▸ **Texte**
FAIRE CONFIANCE AUX VERTUS DU DÉVELOPPEMENT DE LA PROPRIÉTÉ IMMOBILIÈRE

Tous rentiers : Cinq idées reçues à combattre pour avoir une chance d’agir juste (4)
On a tendance à affirmer que l’accession à la propriété est vertueuse, ce pour plusieurs raisons : amortisseur à la crise, préparation à la retraite, meilleure socialisation, meilleur entretien des logements. Mais est-ce si sûr ? 
Ainsi que Philippe Askenazy le rappelle, la crise des subprimes aux USA a montré qu’au contraire, l’acquisition d’un logement pouvait être source de faillite financière.
C’est aussi un frein à la mobilité : si la situation de l’emploi local vient à se dégrader, les salariés propriétaires de leurs logements se retrouvent piégés, car non mobiles. Comment en effet revendre son bien immobilier, sans avoir à faire face à des pertes importantes, parfois incompatibles avec les prêts contractés ?

▸ **Tâche à réaliser**
Pourriez-vous recopier mot pour mot l'intégralité du texte ci-dessus sur l'accession à la propriété ?

▸ **Informations fournies**
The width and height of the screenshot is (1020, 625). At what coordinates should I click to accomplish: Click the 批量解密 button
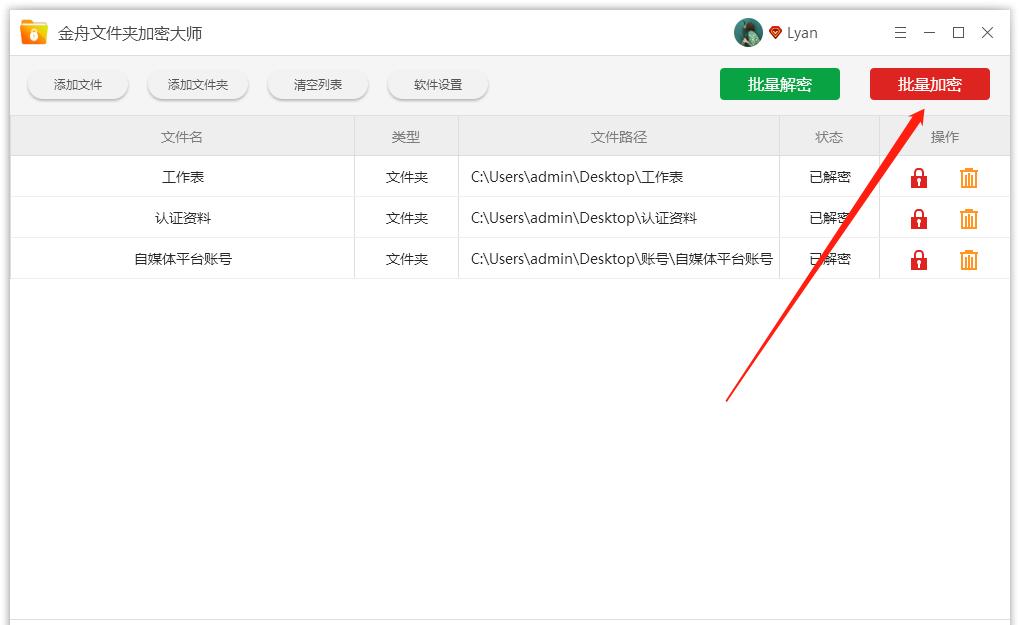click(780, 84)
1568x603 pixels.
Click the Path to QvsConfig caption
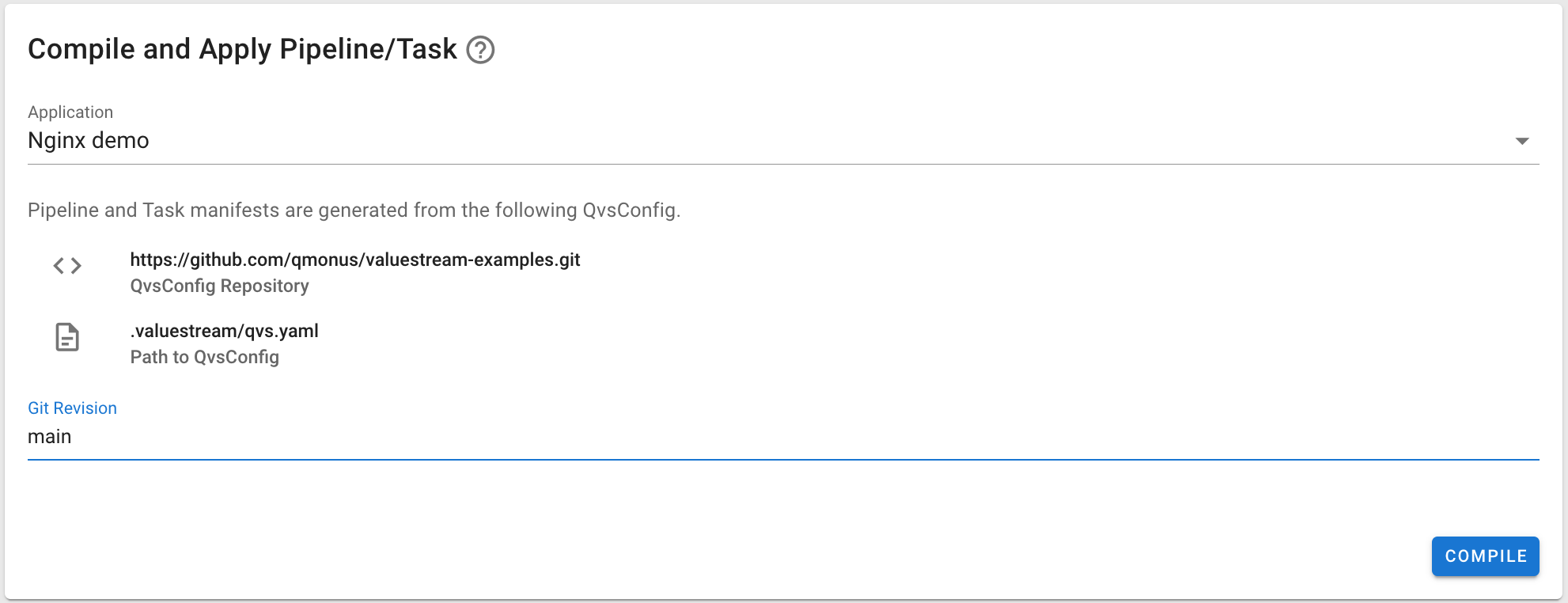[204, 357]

==

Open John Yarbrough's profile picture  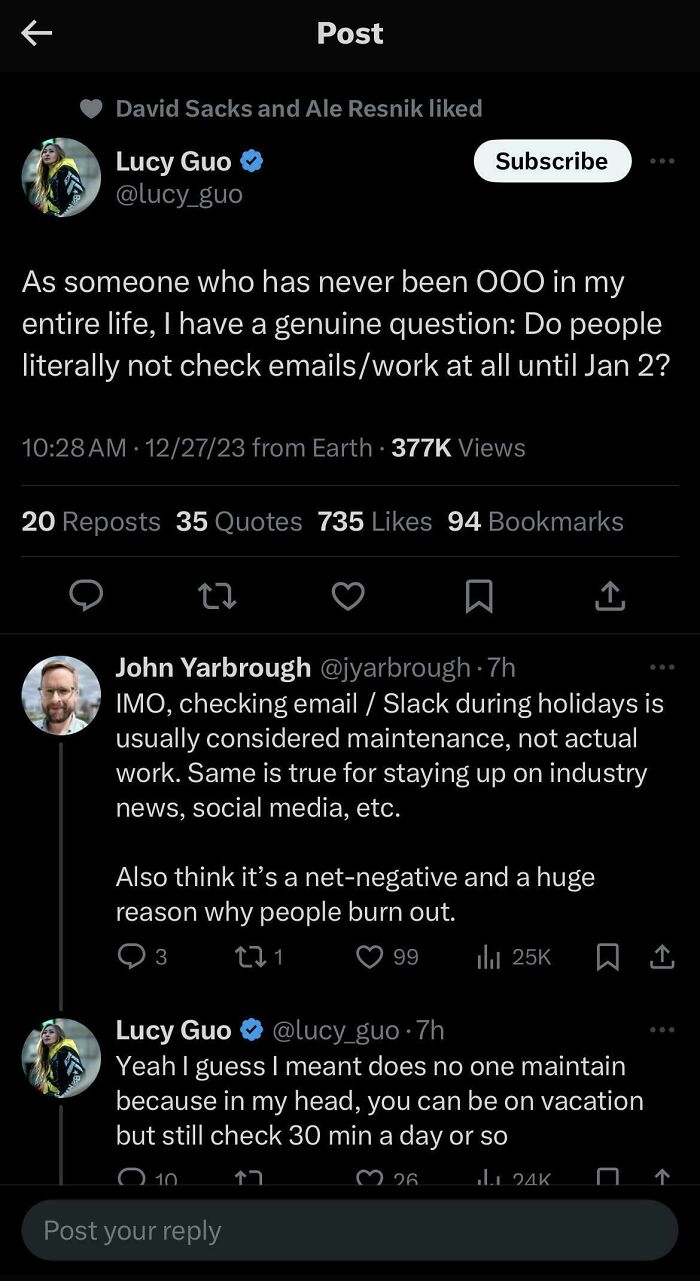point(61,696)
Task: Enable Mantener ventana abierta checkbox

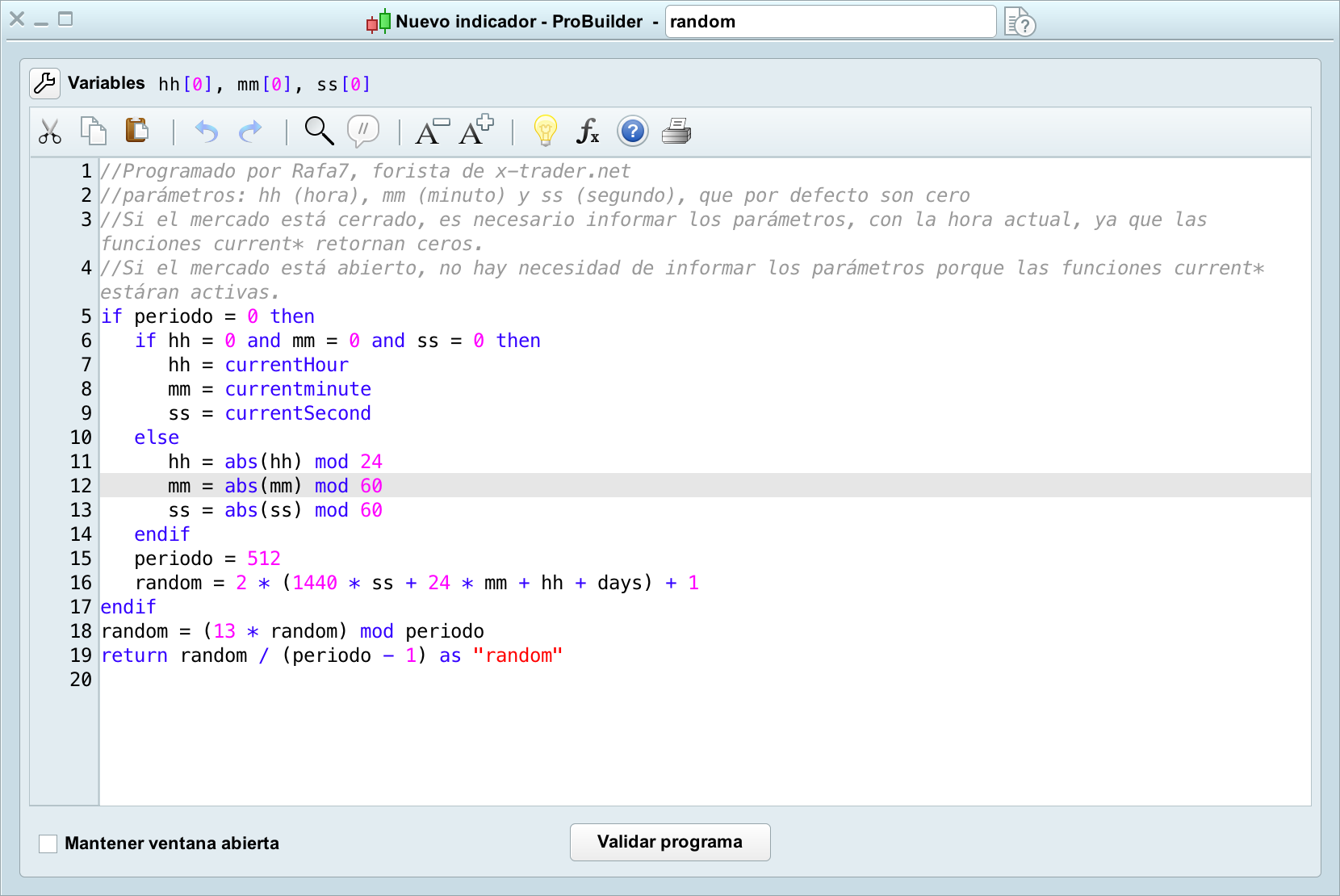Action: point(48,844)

▸ **Votre réponse**
FAIRE CONFIANCE AUX VERTUS DU DÉVELOPPEMENT DE LA PROPRIÉTÉ IMMOBILIÈRE

Tous rentiers : Cinq idées reçues à combattre pour avoir une chance d’agir juste (4)
On a tendance à affirmer que l’accession à la propriété est vertueuse, ce pour plusieurs raisons : amortisseur à la crise, préparation à la retraite, meilleure socialisation, meilleur entretien des logements. Mais est-ce si sûr ? 
Ainsi que Philippe Askenazy le rappelle, la crise des subprimes aux USA a montré qu’au contraire, l’acquisition d’un logement pouvait être source de faillite financière.
C’est aussi un frein à la mobilité : si la situation de l’emploi local vient à se dégrader, les salariés propriétaires de leurs logements se retrouvent piégés, car non mobiles. Comment en effet revendre son bien immobilier, sans avoir à faire face à des pertes importantes, parfois incompatibles avec les prêts contractés ?